A complicação mais grave do bonar é a fibrose pulmonar e a função pulmonar prejudicada. Tem sido sugerido que o bonar induz sensibilidade à toxicidade do oxigênio e estudos recentes apoiam o papel das citocinas pró-inflamatórias IL-18 e IL-1 beta no mecanismo de lesão pulmonar induzida por bleomicina.

Qualquer tratamento anterior com bonar deve, portanto, ser sempre informado ao anestesista antes de ser submetido a um procedimento que requeira anestesia geral. Devido à natureza sensível ao oxigênio da bleomicina, a teoria entorno da probabilidade de desenvolver fibrose pulmonar após a terapia de oxigênio suplementar aumentou.

Outros efeitos colaterais incluem febre, erupção cutânea, dermatografia, hiperpigmentação, alopecia (perda de cabelo) e fenômeno de Raynaud (descoloração dos dedos das mãos e dos pés).  

COMO FUNCIONA?

O bonar age por indução de quebras no cordão de DNA. Alguns estudos sugerem que o bonar também inibe a incorporação de timidina nas fitas de DNA. A clivagem do DNA pelo bonar depende do oxigênio e dos íons metálicos, pelo menos in vitro.

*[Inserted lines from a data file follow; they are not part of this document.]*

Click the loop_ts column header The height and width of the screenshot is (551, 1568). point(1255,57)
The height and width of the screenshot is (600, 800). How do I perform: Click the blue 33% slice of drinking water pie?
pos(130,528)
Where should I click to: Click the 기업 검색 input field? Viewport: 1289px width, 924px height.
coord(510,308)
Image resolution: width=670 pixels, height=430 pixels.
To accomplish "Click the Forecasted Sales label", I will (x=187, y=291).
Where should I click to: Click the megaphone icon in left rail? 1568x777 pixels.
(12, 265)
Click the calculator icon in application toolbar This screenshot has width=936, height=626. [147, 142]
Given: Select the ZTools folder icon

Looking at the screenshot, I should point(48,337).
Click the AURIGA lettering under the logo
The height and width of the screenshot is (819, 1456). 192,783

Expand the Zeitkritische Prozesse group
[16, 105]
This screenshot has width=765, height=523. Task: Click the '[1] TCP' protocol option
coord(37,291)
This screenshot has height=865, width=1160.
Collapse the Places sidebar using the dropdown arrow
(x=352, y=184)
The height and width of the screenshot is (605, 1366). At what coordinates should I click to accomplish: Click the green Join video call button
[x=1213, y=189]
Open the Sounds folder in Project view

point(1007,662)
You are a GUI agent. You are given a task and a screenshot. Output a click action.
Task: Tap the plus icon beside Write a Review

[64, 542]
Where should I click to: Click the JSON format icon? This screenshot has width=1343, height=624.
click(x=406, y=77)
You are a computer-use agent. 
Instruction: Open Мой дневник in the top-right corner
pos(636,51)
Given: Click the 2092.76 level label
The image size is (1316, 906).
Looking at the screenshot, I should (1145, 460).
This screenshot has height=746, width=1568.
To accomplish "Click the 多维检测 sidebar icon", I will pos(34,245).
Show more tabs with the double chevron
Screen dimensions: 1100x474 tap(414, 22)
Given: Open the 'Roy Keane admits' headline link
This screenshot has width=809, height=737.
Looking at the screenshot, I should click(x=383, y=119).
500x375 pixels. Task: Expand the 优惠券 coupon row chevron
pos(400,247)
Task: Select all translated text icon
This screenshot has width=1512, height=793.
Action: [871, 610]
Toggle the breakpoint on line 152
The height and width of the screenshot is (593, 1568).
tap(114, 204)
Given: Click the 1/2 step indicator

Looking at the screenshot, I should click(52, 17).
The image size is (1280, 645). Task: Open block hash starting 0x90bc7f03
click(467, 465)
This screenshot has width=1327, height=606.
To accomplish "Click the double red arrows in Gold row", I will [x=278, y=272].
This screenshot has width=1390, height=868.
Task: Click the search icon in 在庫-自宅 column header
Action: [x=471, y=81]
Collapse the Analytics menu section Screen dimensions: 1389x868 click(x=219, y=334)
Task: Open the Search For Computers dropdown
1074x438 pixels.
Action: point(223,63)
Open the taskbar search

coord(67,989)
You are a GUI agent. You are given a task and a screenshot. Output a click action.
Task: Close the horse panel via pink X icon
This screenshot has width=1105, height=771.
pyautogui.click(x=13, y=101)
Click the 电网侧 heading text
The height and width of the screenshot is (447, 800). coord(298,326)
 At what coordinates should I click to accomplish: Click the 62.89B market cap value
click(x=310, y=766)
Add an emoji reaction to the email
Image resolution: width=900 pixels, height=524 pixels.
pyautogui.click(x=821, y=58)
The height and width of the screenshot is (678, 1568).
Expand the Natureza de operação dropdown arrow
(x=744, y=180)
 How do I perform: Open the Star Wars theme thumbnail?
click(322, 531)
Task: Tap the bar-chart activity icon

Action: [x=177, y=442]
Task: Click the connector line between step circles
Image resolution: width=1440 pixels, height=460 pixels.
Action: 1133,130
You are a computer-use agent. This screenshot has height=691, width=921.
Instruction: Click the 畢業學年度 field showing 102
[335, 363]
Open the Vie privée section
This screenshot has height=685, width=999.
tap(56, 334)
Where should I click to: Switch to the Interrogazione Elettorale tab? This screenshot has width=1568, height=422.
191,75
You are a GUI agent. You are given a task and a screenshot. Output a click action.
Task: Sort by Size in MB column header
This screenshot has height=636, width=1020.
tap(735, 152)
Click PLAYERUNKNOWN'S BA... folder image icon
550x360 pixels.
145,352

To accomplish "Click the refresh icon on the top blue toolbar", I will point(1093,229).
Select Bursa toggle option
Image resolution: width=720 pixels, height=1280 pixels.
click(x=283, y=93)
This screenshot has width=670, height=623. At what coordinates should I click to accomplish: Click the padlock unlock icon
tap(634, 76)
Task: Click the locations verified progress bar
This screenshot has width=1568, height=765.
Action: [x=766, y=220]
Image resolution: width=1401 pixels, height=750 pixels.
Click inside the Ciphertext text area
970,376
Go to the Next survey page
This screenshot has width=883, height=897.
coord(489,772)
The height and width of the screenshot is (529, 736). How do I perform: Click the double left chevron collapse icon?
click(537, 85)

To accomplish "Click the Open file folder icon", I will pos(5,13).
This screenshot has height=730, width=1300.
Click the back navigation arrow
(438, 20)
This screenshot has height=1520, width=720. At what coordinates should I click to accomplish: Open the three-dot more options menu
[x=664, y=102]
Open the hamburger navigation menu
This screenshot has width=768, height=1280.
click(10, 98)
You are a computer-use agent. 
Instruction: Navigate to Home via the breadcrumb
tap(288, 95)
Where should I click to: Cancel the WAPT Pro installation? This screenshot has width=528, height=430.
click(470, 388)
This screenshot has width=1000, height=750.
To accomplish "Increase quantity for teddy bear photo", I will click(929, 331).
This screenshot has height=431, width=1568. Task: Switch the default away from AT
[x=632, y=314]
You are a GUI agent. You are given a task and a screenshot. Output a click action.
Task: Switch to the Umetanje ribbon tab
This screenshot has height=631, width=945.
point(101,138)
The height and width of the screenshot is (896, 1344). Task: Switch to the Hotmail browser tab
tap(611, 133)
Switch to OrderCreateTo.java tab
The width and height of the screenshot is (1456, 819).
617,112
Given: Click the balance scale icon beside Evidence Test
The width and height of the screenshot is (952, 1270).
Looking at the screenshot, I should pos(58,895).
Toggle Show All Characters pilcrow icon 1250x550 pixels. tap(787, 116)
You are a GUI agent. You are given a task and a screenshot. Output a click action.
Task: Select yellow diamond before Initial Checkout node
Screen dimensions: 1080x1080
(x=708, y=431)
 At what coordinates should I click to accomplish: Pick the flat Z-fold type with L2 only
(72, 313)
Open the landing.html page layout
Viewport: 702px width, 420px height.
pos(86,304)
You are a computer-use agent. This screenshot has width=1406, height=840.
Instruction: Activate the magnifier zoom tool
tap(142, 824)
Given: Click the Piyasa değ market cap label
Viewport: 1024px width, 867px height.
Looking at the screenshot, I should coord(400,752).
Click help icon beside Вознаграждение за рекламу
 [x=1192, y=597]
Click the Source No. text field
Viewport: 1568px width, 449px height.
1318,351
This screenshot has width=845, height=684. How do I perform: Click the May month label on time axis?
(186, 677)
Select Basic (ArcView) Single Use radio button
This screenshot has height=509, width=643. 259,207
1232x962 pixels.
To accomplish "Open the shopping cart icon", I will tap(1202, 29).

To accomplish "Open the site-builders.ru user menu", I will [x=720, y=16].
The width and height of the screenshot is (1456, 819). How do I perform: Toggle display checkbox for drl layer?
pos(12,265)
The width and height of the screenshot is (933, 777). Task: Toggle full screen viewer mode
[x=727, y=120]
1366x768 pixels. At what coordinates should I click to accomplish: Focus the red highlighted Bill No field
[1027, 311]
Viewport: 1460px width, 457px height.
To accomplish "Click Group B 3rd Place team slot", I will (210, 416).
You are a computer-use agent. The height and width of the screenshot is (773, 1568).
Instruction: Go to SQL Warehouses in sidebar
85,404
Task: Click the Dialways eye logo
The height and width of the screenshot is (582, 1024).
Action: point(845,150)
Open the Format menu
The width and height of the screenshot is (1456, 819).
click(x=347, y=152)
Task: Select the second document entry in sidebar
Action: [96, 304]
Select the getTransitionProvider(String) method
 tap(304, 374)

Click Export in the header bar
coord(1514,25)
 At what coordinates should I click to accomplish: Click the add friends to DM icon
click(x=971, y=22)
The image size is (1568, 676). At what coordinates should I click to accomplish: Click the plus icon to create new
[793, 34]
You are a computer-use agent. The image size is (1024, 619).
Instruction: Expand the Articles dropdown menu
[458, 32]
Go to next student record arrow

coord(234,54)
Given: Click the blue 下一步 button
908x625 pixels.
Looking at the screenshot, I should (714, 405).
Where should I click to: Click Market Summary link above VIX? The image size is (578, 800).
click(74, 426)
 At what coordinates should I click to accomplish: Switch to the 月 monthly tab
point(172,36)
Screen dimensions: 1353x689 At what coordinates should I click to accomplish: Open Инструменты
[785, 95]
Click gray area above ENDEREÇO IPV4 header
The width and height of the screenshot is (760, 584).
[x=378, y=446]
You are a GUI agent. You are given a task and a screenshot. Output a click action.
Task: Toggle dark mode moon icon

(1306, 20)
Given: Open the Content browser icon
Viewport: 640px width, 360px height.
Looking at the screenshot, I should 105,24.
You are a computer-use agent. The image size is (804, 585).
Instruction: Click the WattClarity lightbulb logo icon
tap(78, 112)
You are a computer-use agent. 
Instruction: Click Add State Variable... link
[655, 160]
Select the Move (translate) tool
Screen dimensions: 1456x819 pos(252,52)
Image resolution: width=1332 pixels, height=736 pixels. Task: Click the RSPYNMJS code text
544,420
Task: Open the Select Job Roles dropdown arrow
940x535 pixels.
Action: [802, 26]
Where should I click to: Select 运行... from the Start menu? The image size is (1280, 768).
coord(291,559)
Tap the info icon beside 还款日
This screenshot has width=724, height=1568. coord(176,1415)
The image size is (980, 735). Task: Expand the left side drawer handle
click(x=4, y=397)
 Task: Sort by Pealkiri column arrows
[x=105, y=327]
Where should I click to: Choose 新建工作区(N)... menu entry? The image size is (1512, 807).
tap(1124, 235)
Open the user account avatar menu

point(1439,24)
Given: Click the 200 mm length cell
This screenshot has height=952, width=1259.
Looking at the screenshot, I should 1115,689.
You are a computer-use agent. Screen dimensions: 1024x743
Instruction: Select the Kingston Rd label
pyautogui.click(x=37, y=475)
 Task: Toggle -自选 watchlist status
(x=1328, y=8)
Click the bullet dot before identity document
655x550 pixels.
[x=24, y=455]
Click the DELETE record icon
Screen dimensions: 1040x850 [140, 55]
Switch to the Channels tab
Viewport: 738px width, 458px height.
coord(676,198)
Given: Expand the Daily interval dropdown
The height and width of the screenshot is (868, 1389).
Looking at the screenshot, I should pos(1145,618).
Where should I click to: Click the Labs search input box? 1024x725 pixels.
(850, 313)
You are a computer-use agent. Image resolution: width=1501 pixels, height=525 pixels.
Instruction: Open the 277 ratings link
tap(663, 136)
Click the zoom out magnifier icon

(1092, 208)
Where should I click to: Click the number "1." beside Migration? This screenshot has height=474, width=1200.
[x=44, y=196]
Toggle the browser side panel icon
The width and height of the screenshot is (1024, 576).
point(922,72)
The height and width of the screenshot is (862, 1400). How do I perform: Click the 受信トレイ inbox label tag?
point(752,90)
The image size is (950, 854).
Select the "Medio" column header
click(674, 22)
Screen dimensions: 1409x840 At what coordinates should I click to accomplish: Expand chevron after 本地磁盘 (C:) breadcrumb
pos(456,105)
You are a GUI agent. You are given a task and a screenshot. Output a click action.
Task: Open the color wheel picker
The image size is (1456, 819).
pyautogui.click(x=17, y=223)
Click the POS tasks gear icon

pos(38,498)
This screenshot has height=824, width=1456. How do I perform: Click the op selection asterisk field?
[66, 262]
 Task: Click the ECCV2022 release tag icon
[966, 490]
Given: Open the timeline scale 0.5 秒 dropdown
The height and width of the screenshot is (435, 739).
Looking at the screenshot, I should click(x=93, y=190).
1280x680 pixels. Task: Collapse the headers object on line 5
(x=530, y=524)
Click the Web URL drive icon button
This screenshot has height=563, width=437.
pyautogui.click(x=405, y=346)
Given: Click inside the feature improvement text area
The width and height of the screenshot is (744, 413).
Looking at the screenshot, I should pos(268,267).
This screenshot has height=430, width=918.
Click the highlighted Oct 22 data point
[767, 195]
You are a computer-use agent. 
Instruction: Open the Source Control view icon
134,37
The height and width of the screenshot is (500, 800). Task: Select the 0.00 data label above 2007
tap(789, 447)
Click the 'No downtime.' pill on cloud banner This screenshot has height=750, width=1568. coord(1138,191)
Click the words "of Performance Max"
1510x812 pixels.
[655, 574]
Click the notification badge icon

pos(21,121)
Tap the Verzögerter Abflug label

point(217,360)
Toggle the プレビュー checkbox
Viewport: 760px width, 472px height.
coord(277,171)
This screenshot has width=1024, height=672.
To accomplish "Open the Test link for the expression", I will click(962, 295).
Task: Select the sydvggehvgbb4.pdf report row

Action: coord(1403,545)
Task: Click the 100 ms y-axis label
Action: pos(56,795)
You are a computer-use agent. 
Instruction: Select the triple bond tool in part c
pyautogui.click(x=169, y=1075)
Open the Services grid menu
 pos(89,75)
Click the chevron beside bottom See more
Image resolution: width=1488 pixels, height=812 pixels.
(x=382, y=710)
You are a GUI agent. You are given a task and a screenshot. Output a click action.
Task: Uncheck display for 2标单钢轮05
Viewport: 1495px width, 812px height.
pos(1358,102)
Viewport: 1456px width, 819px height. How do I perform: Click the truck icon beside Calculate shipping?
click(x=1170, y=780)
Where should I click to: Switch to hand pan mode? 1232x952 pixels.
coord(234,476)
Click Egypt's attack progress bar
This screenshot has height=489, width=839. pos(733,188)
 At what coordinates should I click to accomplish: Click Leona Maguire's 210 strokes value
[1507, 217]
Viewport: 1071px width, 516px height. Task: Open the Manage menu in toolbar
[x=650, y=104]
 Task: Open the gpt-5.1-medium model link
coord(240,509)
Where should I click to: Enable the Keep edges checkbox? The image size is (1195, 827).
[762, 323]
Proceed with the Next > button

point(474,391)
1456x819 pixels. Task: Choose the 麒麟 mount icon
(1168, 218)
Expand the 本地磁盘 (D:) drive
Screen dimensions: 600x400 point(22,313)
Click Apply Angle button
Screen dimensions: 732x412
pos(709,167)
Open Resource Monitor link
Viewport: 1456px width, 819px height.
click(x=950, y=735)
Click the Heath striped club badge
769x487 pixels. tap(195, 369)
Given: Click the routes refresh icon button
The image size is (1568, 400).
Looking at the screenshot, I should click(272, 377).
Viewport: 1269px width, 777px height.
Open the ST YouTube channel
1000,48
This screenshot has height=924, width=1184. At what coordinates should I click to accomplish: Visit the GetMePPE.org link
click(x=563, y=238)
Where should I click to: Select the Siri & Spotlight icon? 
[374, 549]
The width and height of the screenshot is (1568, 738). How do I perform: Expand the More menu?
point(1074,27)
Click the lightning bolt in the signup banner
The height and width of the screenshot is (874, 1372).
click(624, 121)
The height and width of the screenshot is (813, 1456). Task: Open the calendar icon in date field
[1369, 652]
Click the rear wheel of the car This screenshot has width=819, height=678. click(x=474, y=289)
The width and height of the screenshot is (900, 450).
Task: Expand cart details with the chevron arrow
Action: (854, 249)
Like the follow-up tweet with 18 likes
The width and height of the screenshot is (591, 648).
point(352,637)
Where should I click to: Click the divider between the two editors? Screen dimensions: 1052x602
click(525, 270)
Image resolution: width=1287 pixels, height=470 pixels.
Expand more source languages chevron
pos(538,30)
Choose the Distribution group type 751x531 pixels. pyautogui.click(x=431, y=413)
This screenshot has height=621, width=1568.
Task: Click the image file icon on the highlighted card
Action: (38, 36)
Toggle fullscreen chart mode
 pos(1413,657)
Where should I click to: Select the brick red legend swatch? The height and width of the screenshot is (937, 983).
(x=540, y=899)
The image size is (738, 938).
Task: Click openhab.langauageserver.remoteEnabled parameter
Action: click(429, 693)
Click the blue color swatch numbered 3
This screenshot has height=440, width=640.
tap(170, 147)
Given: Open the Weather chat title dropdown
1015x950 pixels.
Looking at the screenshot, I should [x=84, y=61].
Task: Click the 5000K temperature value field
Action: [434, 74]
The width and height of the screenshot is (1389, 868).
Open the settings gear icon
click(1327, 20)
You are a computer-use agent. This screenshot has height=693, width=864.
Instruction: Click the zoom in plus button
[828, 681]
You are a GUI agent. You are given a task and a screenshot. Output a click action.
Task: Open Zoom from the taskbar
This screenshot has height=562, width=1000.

O mecanismo exato da cisão da fita de DNA não está claro, mas tem sido sugerido que o bonar quebra íons metálicos (principalmente ferro), produzindo uma pseudoenzima que reage com o oxigênio para produzir radicais livres de superóxido e hidróxido que clivam o DNA.

Uma hipótese alternativa afirma que o bonar pode se ligar a locais específicos na fita de DNA e induzir cisão ao abstrair o átomo de hidrogênio da base. Com isso, resulta em clivagem da fita quando a base forma uma lesão lábil alcalina. Além disso, esses complexos também mediam a peroxidação lipídica e a oxidação de outras moléculas celulares.

Portanto, o bonar é usado em combinação com a doxorrubicina no linfoma de Hodgkin. Em decorrência, têm efeitos aditivos e complementares no DNA, uma vez que a doxorrubicina atua intercalando as fitas do DNA e também atua na enzima topoisomerase II, relaxando os complexos de topoisomerase.